WHAT IS EXPECTED. Leaving out every picture, transcribe the lines from the line that contains "You are a computer-use" to the end of the entries below, both ends included.

INPUT DATA.

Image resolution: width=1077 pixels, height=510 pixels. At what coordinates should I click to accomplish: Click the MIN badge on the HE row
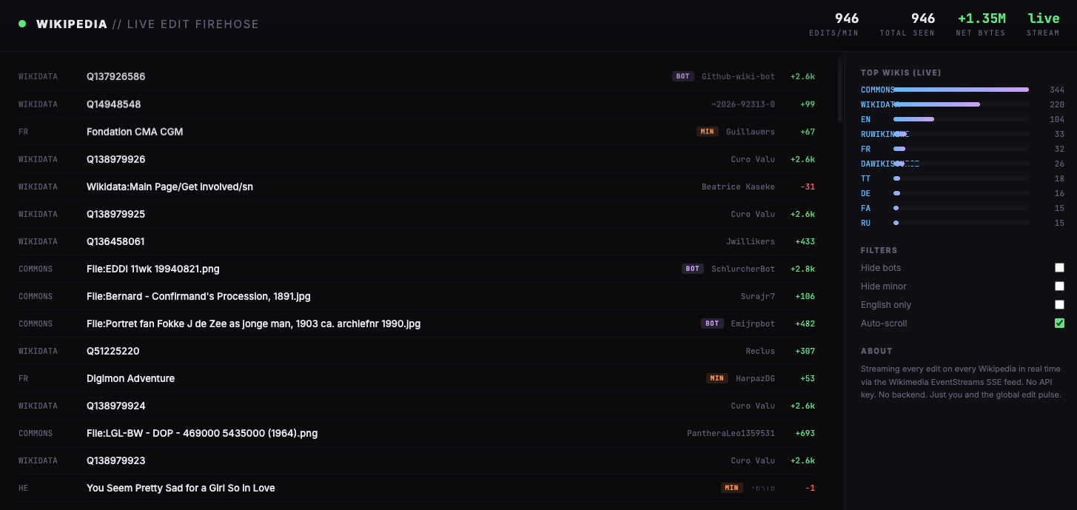[x=731, y=488]
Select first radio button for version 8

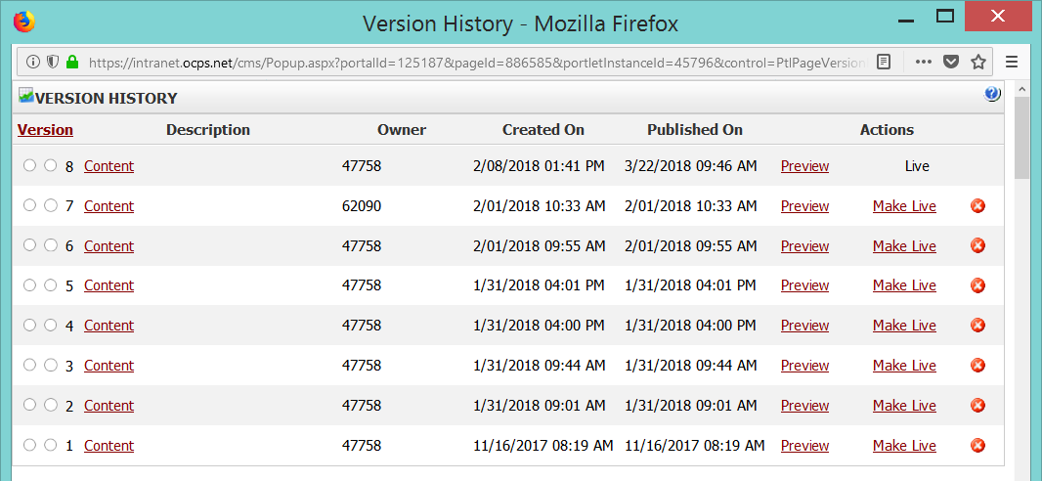[30, 165]
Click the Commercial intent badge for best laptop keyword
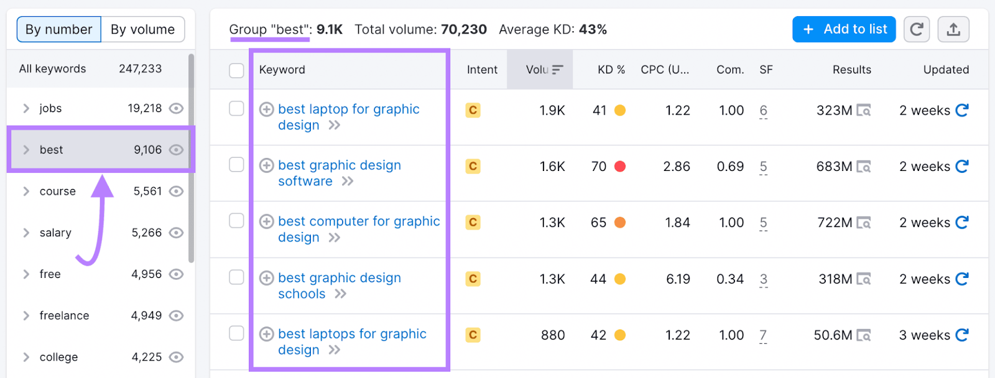This screenshot has height=378, width=995. click(x=473, y=110)

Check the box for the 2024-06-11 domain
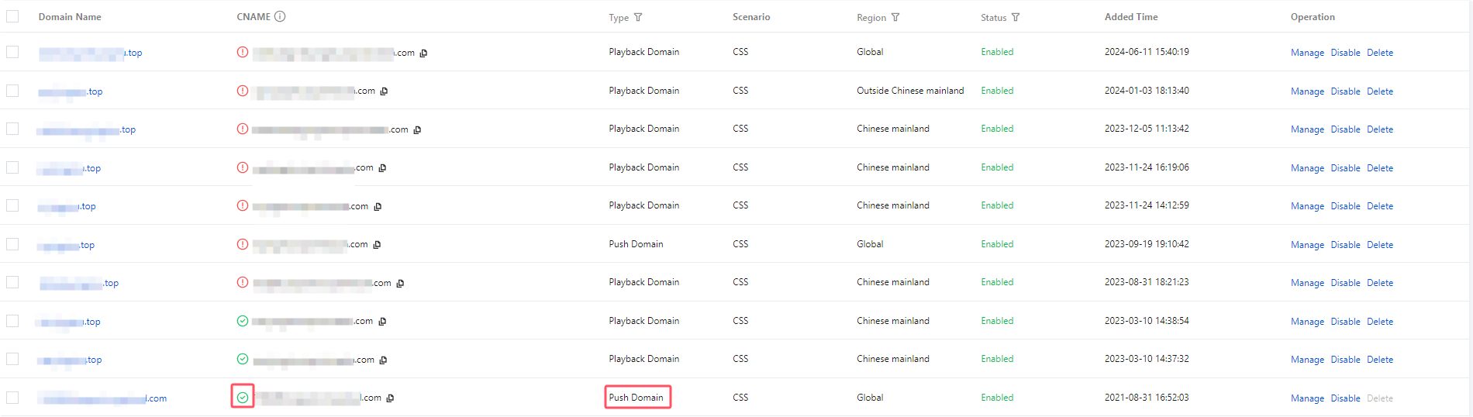tap(12, 52)
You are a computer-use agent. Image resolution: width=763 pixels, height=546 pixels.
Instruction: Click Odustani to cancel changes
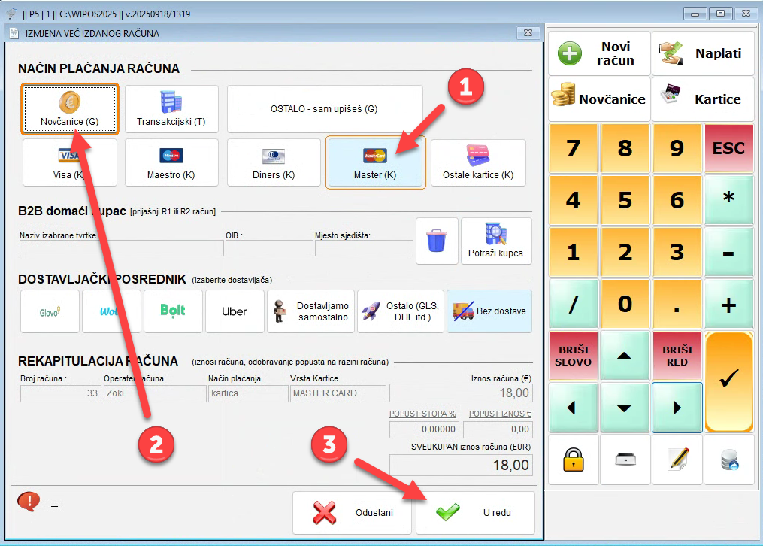[x=352, y=513]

RESPONSE TO THE TASK.
You are a computer-use agent. Image resolution: width=763 pixels, height=546 pixels.
Instruction: Click Odustani to cancel changes
[x=352, y=513]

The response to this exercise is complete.